==== Passage shown
Honour over Ego

I have been thinking and reading a lot lately about communication. Great communication forms the foundation of deep and meaningful relationships. It’s the language we use that determines how deep our relationships go. We decide how much of ourselves we allow other people to see. This is a particularly meaningful topic for me as my son, Ollie, has Down Syndrome and struggles to communicate verbally. So I can see first-hand how impactful meaningful communication can strengthen a relationship and how ineffective communication builds high levels of frustration and in some cases anxiety.

Good communication is honouring; it requires us to put our relationship before our ego. What that means is: if I prioritize our relationship over my ego then the way I talk with and to you and the language I use show my value for you and for our relationship. The words I use will often work towards building you and our relationship up. In conflict situations I don’t use language that is blaming or hurtful, but rather I bring the conflict into the light and use respectful and loving language with the goal of resolving the conflict while protecting our relationship.
========
> **Task A**
In the passage on communication, what does good communication require us to put before our ego?
==== Records for this task
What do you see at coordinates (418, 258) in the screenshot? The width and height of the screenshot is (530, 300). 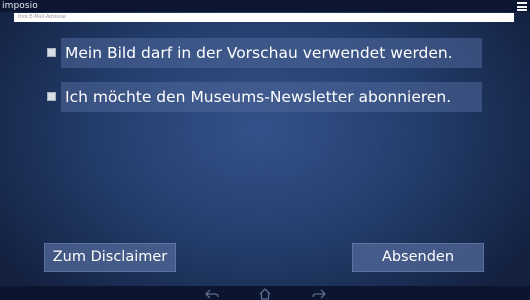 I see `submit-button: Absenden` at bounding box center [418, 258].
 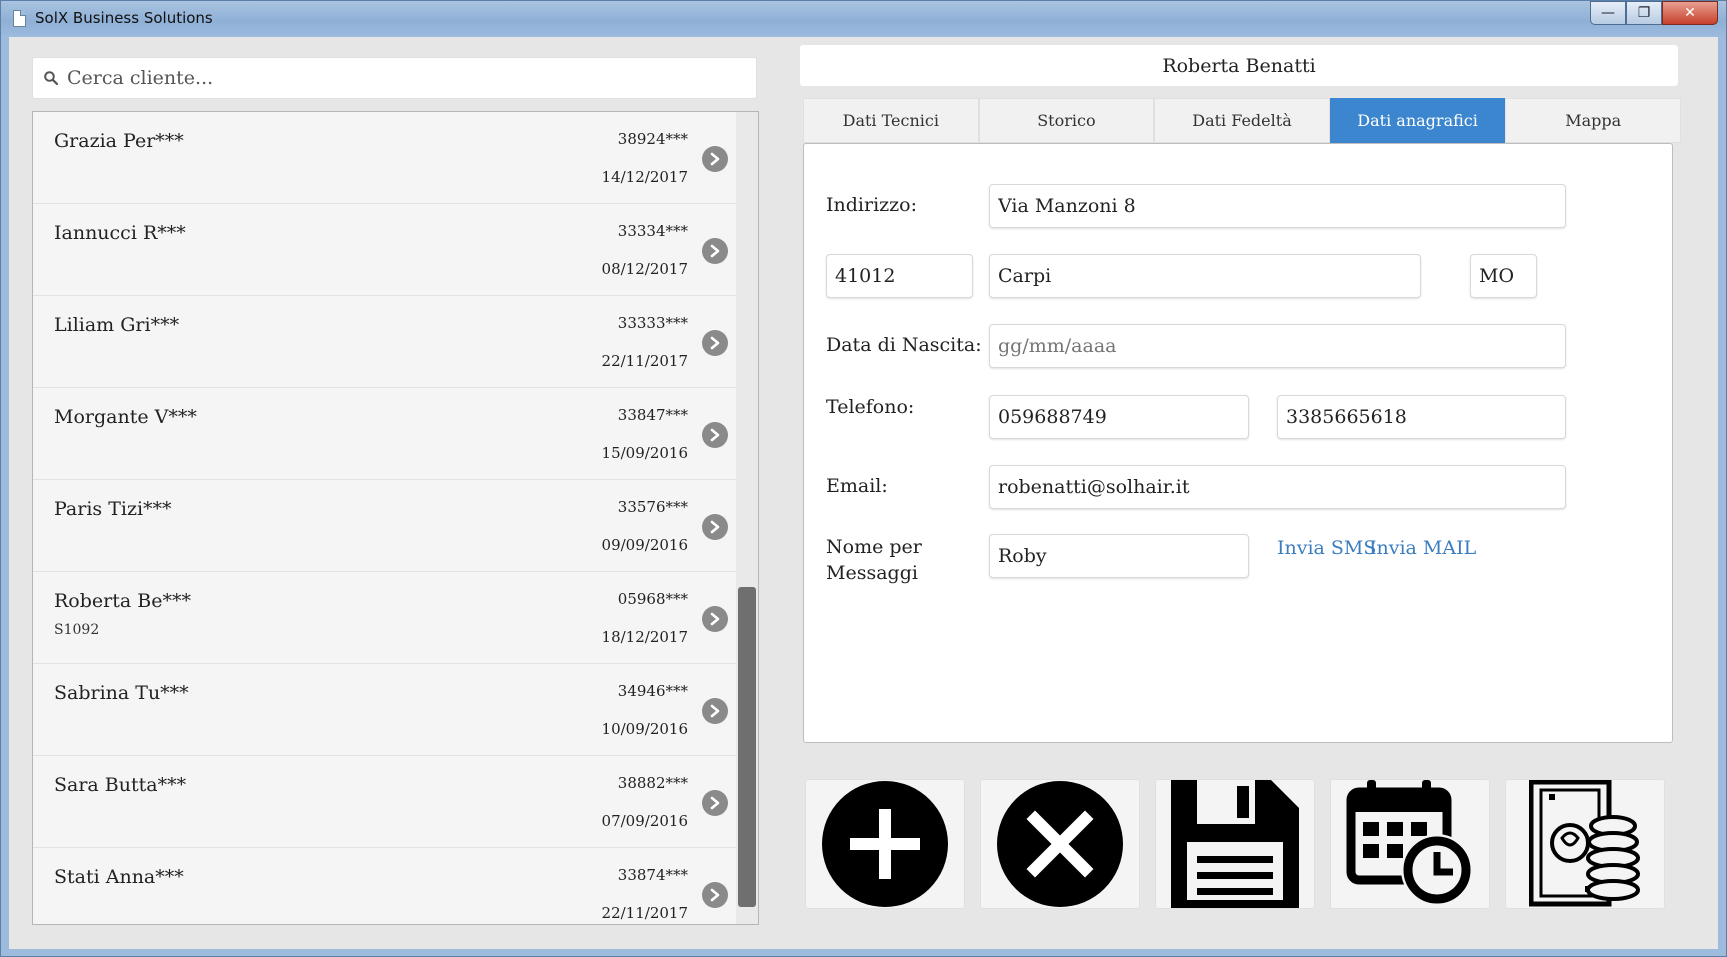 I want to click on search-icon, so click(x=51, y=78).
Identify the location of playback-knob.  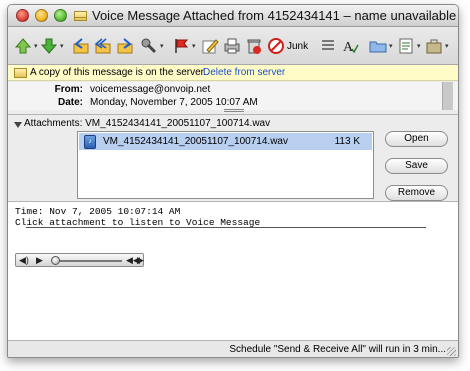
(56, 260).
========
==== Records for this task
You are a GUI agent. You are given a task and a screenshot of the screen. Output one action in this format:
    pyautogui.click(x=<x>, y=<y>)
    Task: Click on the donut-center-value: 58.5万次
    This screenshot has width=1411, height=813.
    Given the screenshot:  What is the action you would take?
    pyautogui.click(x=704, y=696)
========
> **Task B**
Please copy the rows above word for word, starting with the line that contains "You are a GUI" and going on through the line that contains "pyautogui.click(x=704, y=696)".

> **Exercise solution A**
Our relationship.

> **Exercise solution B**
You are a GUI agent. You are given a task and a screenshot of the screen. Output one action in this format:
    pyautogui.click(x=<x>, y=<y>)
    Task: Click on the donut-center-value: 58.5万次
    This screenshot has width=1411, height=813.
    Given the screenshot:  What is the action you would take?
    pyautogui.click(x=704, y=696)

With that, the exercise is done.